(EXERCISE OBJECTIVE): Every record, down to the last line, must be given again exactly.
[PROVIDED INFORMATION — start]
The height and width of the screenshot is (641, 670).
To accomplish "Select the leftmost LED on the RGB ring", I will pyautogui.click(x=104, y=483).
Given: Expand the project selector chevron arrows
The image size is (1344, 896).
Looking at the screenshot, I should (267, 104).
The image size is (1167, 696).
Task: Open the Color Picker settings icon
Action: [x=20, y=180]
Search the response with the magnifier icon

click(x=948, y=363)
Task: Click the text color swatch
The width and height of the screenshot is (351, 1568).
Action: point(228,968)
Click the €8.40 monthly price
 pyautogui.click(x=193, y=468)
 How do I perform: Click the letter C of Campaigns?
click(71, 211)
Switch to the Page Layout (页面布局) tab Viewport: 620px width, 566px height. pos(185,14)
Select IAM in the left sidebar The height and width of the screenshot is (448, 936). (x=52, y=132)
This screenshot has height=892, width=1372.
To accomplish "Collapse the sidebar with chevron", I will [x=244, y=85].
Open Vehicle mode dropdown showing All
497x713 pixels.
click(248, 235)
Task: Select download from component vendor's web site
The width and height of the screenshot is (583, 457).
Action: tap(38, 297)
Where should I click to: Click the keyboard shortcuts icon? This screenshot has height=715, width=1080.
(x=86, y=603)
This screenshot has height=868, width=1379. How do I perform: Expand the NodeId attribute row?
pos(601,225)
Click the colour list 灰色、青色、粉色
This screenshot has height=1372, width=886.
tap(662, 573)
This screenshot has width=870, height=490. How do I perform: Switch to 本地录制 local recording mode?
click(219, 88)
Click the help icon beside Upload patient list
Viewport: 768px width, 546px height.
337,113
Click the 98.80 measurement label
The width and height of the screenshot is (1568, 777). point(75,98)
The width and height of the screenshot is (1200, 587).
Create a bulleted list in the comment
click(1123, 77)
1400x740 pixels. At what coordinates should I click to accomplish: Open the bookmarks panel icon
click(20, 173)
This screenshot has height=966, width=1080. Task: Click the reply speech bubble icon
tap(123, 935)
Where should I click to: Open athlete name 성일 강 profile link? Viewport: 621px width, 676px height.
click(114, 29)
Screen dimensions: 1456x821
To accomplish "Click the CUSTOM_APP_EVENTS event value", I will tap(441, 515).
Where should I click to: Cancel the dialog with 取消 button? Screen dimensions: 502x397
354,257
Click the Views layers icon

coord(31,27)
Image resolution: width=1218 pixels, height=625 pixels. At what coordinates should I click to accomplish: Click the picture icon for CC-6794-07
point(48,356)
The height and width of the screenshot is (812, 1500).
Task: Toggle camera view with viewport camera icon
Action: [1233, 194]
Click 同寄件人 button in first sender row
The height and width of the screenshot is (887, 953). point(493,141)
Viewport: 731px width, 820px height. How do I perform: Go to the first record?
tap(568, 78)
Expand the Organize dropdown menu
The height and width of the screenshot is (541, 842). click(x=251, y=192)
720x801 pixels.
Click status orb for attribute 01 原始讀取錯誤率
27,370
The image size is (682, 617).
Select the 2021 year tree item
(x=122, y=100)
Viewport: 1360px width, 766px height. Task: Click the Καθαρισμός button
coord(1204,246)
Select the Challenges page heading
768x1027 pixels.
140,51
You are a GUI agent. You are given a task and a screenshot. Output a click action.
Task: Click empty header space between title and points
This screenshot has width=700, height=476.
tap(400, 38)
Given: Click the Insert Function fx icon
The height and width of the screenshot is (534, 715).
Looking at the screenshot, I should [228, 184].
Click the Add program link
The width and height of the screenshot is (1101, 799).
[PROVIDED INFORMATION — finish]
(EXERCISE RESPONSE):
The height and width of the screenshot is (641, 670).
To accomplish "Select the leftmost LED on the RGB ring", I will pyautogui.click(x=104, y=483).
Given: Expand the project selector chevron arrows
The image size is (1344, 896).
Looking at the screenshot, I should (267, 104).
The image size is (1167, 696).
Task: Open the Color Picker settings icon
Action: [x=20, y=180]
Search the response with the magnifier icon

click(x=948, y=363)
Task: Click the text color swatch
The width and height of the screenshot is (351, 1568).
Action: point(228,968)
Click the €8.40 monthly price
 pyautogui.click(x=193, y=468)
 How do I perform: Click the letter C of Campaigns?
click(71, 211)
Switch to the Page Layout (页面布局) tab Viewport: 620px width, 566px height. pos(185,14)
Select IAM in the left sidebar The height and width of the screenshot is (448, 936). (x=52, y=132)
This screenshot has height=892, width=1372.
To accomplish "Collapse the sidebar with chevron", I will [x=244, y=85].
Open Vehicle mode dropdown showing All
497x713 pixels.
click(248, 235)
Task: Select download from component vendor's web site
The width and height of the screenshot is (583, 457).
Action: tap(38, 297)
Where should I click to: Click the keyboard shortcuts icon? This screenshot has height=715, width=1080.
(x=86, y=603)
This screenshot has height=868, width=1379. How do I perform: Expand the NodeId attribute row?
pos(601,225)
Click the colour list 灰色、青色、粉色
This screenshot has height=1372, width=886.
tap(662, 573)
This screenshot has width=870, height=490. How do I perform: Switch to 本地录制 local recording mode?
click(219, 88)
Click the help icon beside Upload patient list
Viewport: 768px width, 546px height.
337,113
Click the 98.80 measurement label
The width and height of the screenshot is (1568, 777). point(75,98)
The width and height of the screenshot is (1200, 587).
Create a bulleted list in the comment
click(1123, 77)
1400x740 pixels. At what coordinates should I click to accomplish: Open the bookmarks panel icon
click(20, 173)
This screenshot has height=966, width=1080. Task: Click the reply speech bubble icon
tap(123, 935)
Where should I click to: Open athlete name 성일 강 profile link? Viewport: 621px width, 676px height.
click(114, 29)
Screen dimensions: 1456x821
To accomplish "Click the CUSTOM_APP_EVENTS event value", I will tap(441, 515).
Where should I click to: Cancel the dialog with 取消 button? Screen dimensions: 502x397
354,257
Click the Views layers icon

coord(31,27)
Image resolution: width=1218 pixels, height=625 pixels. At what coordinates should I click to accomplish: Click the picture icon for CC-6794-07
point(48,356)
The height and width of the screenshot is (812, 1500).
Task: Toggle camera view with viewport camera icon
Action: [1233, 194]
Click 同寄件人 button in first sender row
The height and width of the screenshot is (887, 953). point(493,141)
Viewport: 731px width, 820px height. How do I perform: Go to the first record?
tap(568, 78)
Expand the Organize dropdown menu
The height and width of the screenshot is (541, 842). click(x=251, y=192)
720x801 pixels.
Click status orb for attribute 01 原始讀取錯誤率
27,370
The image size is (682, 617).
Select the 2021 year tree item
(x=122, y=100)
Viewport: 1360px width, 766px height. Task: Click the Καθαρισμός button
coord(1204,246)
Select the Challenges page heading
768x1027 pixels.
140,51
You are a GUI agent. You are given a task and a screenshot. Output a click action.
Task: Click empty header space between title and points
This screenshot has width=700, height=476.
tap(400, 38)
Given: Click the Insert Function fx icon
The height and width of the screenshot is (534, 715).
Looking at the screenshot, I should [228, 184].
Click the Add program link
The width and height of the screenshot is (1101, 799).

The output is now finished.